**Work instruction:** Return every record below exactly; leave out the images.

**Material to process:**
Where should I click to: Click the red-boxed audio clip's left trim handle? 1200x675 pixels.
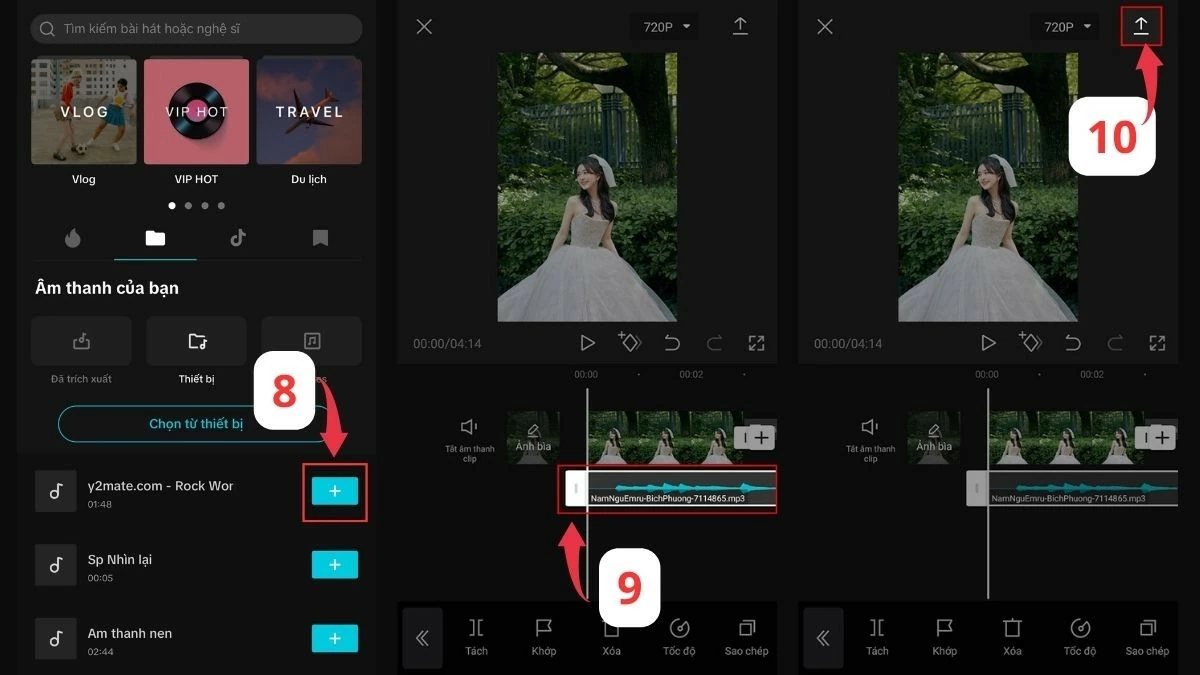point(575,489)
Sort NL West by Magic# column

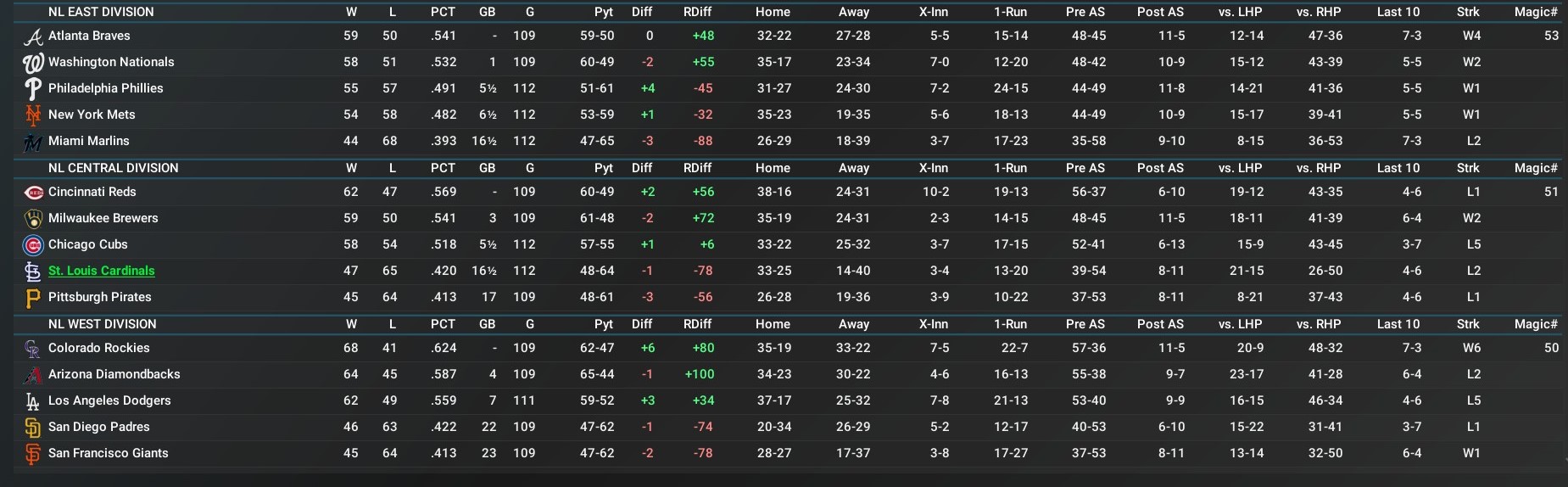[1536, 324]
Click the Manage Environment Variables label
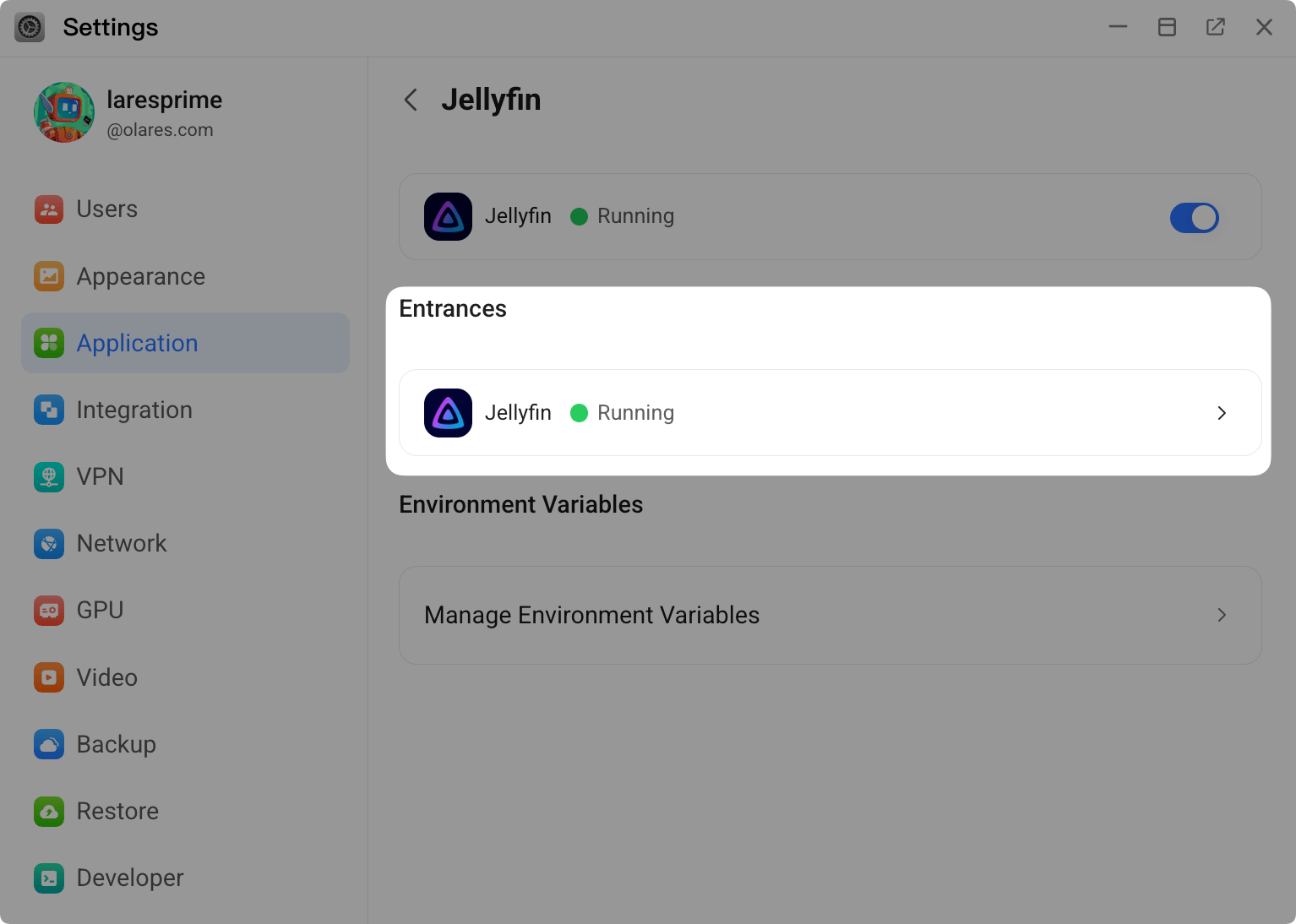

**Task output:**
Where should I click to: Click the red-boxed audio clip's left trim handle? 1200x675 pixels.
point(575,489)
Sort NL West by Magic# column

[1536, 324]
Click the Manage Environment Variables label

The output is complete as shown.